[Opening Supplied material section]

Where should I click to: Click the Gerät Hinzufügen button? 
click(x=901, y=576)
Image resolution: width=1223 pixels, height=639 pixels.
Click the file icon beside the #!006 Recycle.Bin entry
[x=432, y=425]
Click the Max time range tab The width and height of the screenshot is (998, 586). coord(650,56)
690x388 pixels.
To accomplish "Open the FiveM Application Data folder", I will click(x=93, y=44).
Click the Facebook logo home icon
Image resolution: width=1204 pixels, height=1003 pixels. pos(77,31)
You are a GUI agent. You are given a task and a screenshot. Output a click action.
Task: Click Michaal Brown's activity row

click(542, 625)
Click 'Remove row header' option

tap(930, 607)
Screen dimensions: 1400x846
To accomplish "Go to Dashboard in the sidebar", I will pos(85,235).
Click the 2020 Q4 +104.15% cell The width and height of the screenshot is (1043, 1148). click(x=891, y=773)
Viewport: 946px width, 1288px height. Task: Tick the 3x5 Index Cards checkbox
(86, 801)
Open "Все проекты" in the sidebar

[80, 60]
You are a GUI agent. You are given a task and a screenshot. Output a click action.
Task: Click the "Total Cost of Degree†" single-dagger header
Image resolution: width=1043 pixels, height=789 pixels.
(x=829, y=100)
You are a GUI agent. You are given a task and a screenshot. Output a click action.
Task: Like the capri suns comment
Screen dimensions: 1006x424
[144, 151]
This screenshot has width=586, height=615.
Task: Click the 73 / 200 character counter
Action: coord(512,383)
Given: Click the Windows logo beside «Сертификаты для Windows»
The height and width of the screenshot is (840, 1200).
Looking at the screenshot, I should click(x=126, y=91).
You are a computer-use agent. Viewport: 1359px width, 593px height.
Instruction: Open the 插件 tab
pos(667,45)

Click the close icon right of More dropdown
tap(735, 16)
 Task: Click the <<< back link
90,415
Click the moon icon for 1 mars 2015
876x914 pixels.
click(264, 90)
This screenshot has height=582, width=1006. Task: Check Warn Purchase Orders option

[Closing Supplied material section]

» What the task requires
Determine the number of lines in the data that include the string "accomplish". Only that number belongs in the answer.

» Output of the exercise
2